Share your work here ✅ (Part 2 2022)

devforfu · October 19, 2022, 7:38am

Yes, I agree, that’s interesting how it works! I don’t know quite well how the tokenizer was trained, but it definitely can take at least some meaning from non-English languages as well. I also expected that one might encounter something like “unknown token” error, but I guess it is not the case for such large models. Was it trained on the whole Unicode char set?

That’s true! For some languages, it seems the model tries to generate the most common, “standard” image of that language/country. (Like showing cathedrals along the river for Russian.) Or falls back to some “generic”, even if not related, picture.
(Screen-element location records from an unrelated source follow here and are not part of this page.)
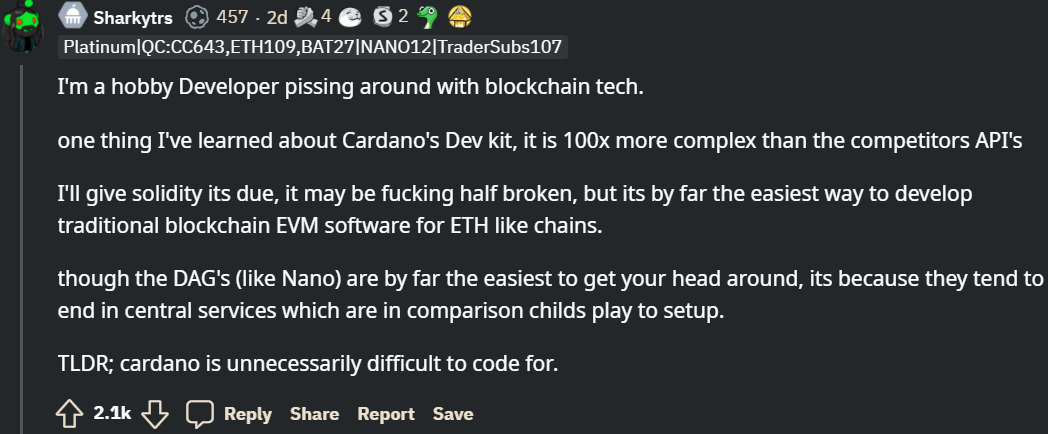Image resolution: width=1048 pixels, height=434 pixels.
Task: Downvote the Sharkytrs comment
Action: coord(155,413)
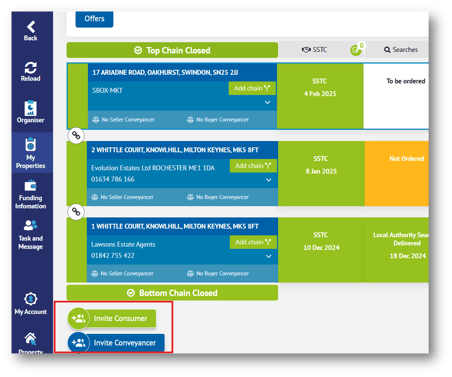The width and height of the screenshot is (452, 377).
Task: Select the Searches column header tab
Action: coord(401,50)
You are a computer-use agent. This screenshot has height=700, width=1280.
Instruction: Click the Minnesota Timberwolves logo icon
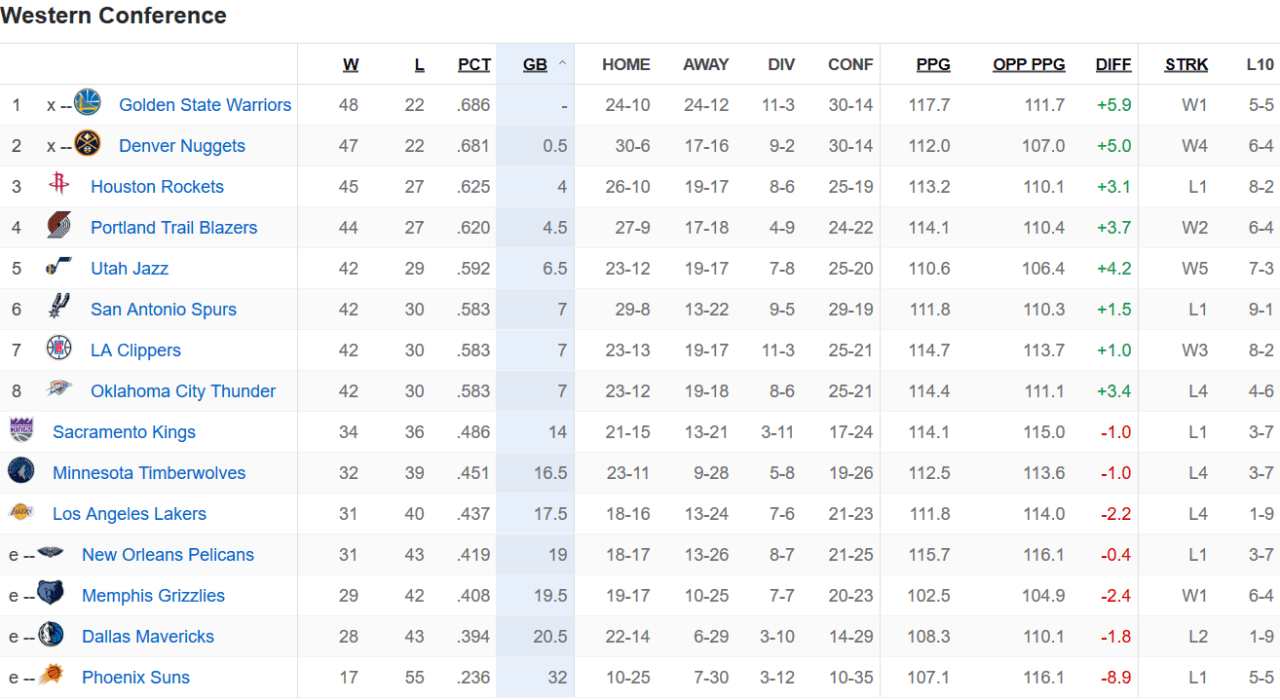pyautogui.click(x=21, y=472)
Thank you for feedback! I expected that for other languages it would produce even worse results. These complex models require some time to figure them out! I am still feeling a bit lost, even though I am familiar with independent parts of it. But definitely don’t know enough about the data.

That’s a good point. I was also expecting for images that aren’t quite aligned with the prompt for non-English languages. But it seems that somehow, for these two, the model indeed worked quite well! Especially, compared to others, looks very plausible.
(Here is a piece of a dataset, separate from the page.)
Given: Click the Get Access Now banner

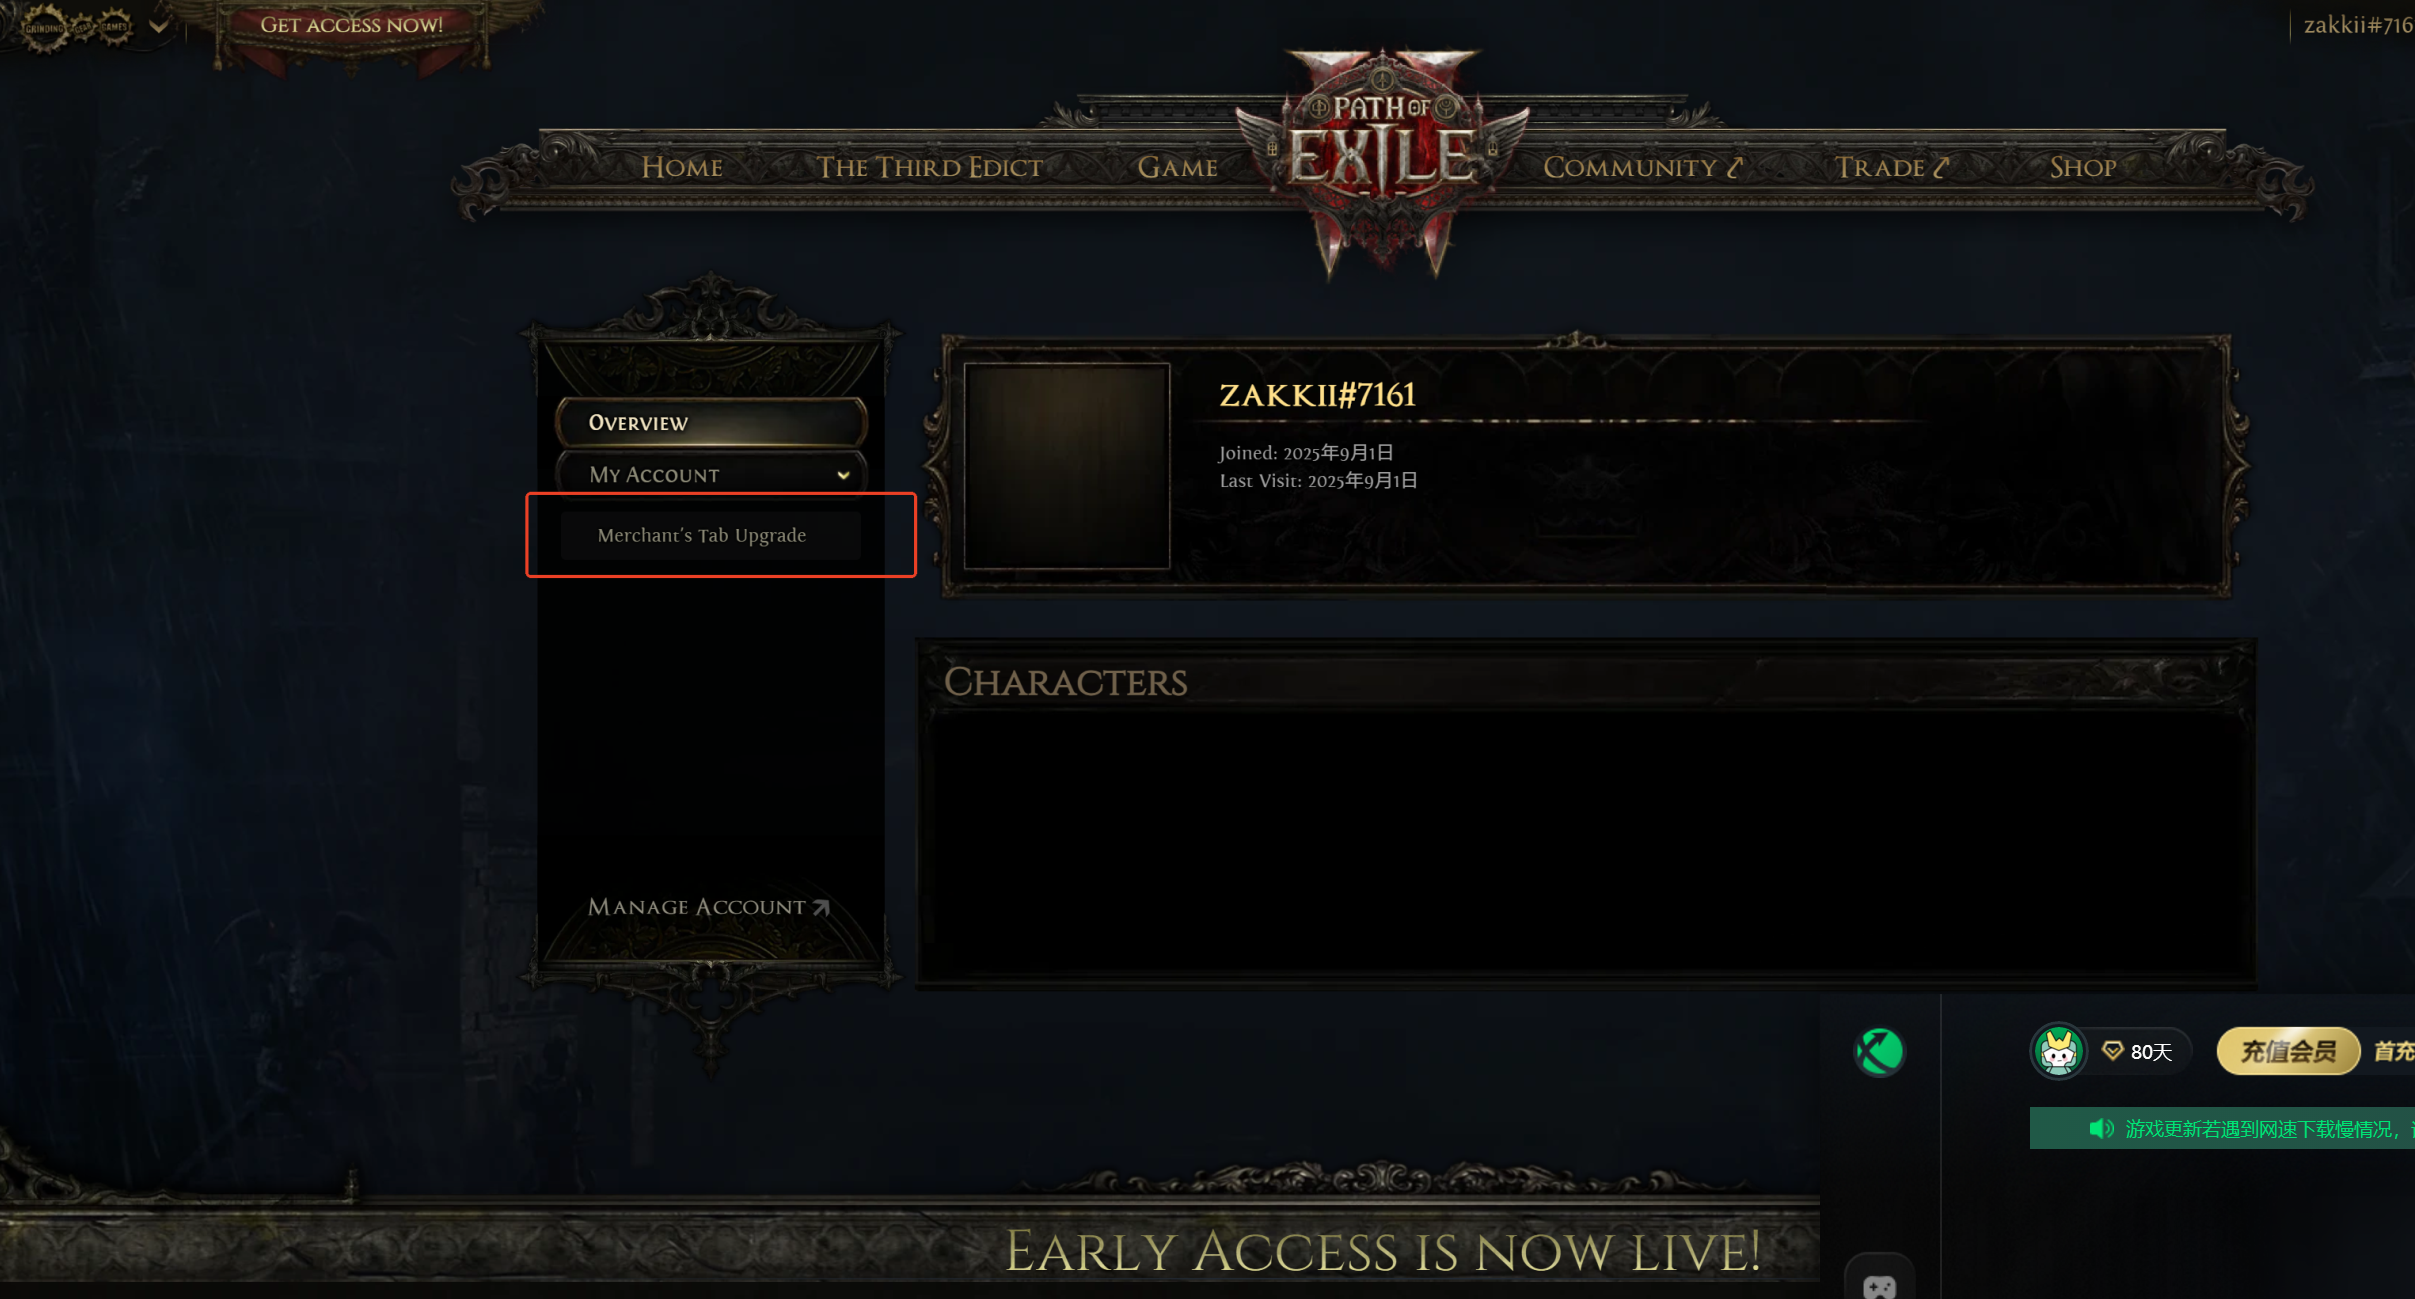Looking at the screenshot, I should click(x=351, y=26).
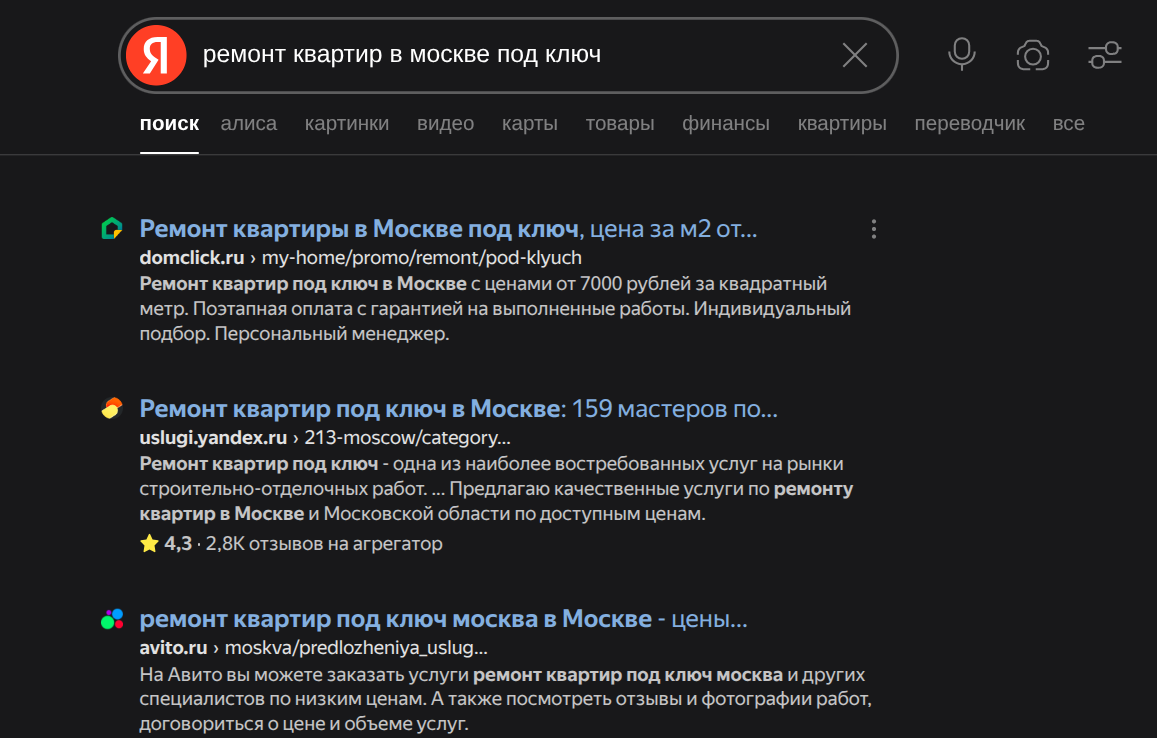Click the domclick.ru site favicon
The width and height of the screenshot is (1157, 738).
[113, 228]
Oh, you’re right, I’ve completely forgotten about the filter. I will try to disable it to get the results “as is.”

DrChrisLevy · October 20, 2022, 1:12am

Yea it is fun using interpolation between multiple prompts. I generated the clip embeddings
for these 4 prompts

a = embed_text(['Paris in Spring, digital art'])
b = embed_text(['Paris in Summer, digital art'])
c = embed_text(['Paris in Fall, digital art'])
d = embed_text(['Paris in Winter, digital art'])

and then just did linear interpolation from a to b to c to d and grabbed some
clip embeddings along the way. Then passed each one into the model and made sure to use the same seed 23532 before generating each image so they would be similar enough.

pairs_seasons7

UPDATE: I tried Jeremy’s suggestion below. I’m not sure I understood it correctly but I think the idea was to start with the previous image in the latent space (Image2Image) before going to each next step. So I used the ideas in the deep dive notebook on writing your own function for Img2Img. I played around with it for a while and tweaking the parameters and start steps. But things sort of get less detailed as it progresses. Still looks sort of neat but not sure what I was going for. Maybe there is a bug in the code
paris_using_prev_step

UPDATE 2:
I’m not so sure you actually want to interpolate the latent space by starting with the previous image as the input. I could be wrong but when I do this it leads to weird effects. I think you want to interpolate from a to b and to make it smoother (more stable) just add more points in between and set a consistent seed/noise. For example, I went back to the interpolation like I first tried without using the image2image suggestion. I simply added more interpolation points. See here. Do you think its better ?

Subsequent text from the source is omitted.